USGS Home
Contact USGS
Search USGS

Preferred larval fixatives based on alcohol, formaldehyde, and glacial acetic acid are discussed in Stehr (1987). As an alternative, placing larvae into water that has been brought to a rolling boil and removed from the heat will yield excellent specimens. Once the larva is fully distended (after a few seconds to a minute in hot water) it should be transferred to a vial of 70% ethanol. Caterpillars killed simply by immersion in 70% ethanol frequently turn dark, presumably because microbial activity in the gut continues for some period of time. Regardless of the fluid method chosen, the gut contents often leak out over the first few days—it is often desirable to change the ethanol prior to archival storage. Some success may be obtained by placing caterpillars in a self-defrosting freezer for several months. Although much of the color may be preserved in this way, the specimens end up shrunken and inflexible and are not especially useful as study specimens for taxonomic study.

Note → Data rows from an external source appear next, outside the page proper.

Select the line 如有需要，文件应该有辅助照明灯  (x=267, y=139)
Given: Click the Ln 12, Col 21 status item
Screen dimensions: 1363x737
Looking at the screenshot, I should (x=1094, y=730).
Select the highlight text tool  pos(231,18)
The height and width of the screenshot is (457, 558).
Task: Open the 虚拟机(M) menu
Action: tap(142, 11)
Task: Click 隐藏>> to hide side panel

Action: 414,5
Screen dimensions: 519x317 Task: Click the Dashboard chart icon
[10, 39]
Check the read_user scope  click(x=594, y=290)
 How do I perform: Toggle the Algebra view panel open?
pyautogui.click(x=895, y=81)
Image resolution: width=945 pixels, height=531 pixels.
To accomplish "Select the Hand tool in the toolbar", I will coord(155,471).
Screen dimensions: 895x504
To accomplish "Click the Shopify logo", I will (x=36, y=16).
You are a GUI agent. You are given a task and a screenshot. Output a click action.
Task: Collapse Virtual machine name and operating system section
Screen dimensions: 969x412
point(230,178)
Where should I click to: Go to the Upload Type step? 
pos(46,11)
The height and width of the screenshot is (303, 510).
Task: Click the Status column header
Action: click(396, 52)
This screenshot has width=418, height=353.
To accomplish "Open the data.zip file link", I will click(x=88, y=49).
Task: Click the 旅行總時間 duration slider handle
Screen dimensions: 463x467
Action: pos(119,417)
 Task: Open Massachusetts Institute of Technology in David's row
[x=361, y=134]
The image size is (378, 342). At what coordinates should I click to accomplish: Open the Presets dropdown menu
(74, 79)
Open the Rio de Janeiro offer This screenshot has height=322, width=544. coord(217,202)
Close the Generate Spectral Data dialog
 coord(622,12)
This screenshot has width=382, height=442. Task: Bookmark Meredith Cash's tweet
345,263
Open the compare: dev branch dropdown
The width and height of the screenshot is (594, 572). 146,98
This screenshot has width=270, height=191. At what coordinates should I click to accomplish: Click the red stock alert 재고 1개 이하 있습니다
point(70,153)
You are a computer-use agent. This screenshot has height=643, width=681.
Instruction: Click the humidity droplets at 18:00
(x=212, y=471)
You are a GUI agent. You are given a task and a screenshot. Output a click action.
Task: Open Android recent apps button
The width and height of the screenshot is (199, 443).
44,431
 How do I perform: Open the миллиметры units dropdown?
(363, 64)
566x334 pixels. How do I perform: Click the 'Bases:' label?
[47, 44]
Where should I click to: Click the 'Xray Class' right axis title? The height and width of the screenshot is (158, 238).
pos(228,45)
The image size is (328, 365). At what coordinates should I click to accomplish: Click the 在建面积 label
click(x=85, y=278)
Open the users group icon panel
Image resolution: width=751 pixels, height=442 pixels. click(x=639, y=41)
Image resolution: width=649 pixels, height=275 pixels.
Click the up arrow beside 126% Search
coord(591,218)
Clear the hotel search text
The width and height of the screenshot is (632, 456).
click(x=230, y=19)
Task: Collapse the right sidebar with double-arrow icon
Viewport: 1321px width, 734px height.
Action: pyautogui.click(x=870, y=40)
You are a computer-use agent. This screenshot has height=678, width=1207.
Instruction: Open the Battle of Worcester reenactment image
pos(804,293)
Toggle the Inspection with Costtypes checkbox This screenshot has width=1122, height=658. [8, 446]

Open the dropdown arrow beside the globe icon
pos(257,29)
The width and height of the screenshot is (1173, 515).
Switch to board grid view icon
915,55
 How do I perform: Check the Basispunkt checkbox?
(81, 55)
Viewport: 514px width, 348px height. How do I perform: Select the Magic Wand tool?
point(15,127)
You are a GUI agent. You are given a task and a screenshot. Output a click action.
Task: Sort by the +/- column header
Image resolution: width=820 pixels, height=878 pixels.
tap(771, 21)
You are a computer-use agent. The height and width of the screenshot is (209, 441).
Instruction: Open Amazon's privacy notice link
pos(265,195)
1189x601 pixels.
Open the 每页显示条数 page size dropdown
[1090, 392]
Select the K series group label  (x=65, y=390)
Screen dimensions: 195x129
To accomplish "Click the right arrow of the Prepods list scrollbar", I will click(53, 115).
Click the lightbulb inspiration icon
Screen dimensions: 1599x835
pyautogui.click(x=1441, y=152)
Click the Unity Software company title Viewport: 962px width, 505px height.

Many caterpillar pigments are lost in fluids. Greens seem to be especially ephemeral in preserved material. The almost immediate color losses that accompany the fluid preservation of loopers can be most disconcerting. Photographs or other types of image-capturing techniques provide the best means of documenting the coloration of living individuals. Preserved collections should be labeled in full with locality, date of collection, and host and cross referenced to any photographs or reared material.